Given request: Reproduce verbatim the lines of the entries below that start with the line containing "Open the Giao dịch P2P tab" and end with the line containing "Viewport: 408px width, 696px", both lines included. Output only those lines.

Items from a dataset:

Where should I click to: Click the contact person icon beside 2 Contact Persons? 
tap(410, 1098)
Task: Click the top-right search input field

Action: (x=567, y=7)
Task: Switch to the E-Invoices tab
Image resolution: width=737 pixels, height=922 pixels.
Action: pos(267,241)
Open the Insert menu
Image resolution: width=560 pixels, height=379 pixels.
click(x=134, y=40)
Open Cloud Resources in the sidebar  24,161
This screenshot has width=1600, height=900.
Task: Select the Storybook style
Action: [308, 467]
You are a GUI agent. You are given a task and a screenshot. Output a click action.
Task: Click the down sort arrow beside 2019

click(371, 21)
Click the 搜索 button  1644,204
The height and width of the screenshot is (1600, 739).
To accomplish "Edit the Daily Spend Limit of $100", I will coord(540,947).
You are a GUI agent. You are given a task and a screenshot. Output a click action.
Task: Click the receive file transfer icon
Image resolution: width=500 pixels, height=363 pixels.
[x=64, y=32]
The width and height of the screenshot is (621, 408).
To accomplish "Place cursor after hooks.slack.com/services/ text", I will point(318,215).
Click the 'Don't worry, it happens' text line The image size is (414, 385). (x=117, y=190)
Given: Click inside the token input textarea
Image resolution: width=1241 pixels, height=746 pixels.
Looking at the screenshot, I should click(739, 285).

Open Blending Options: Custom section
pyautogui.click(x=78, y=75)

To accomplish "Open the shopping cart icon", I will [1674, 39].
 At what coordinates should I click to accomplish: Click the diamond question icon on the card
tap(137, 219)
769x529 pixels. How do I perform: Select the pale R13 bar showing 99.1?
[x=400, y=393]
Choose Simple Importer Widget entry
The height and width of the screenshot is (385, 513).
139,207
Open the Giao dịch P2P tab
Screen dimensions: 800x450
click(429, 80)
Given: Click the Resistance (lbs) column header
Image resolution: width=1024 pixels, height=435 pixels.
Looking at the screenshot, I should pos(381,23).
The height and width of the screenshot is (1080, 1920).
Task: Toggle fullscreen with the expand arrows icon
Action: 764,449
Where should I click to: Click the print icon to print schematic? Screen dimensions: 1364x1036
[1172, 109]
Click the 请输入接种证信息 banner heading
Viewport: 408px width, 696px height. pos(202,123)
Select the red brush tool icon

Task solution:
Open the Giao dịch P2P tab
Screen dimensions: 800x450
click(429, 80)
Given: Click the Resistance (lbs) column header
Image resolution: width=1024 pixels, height=435 pixels.
Looking at the screenshot, I should pos(381,23).
The height and width of the screenshot is (1080, 1920).
Task: Toggle fullscreen with the expand arrows icon
Action: 764,449
Where should I click to: Click the print icon to print schematic? Screen dimensions: 1364x1036
[1172, 109]
Click the 请输入接种证信息 banner heading
Viewport: 408px width, 696px height. pos(202,123)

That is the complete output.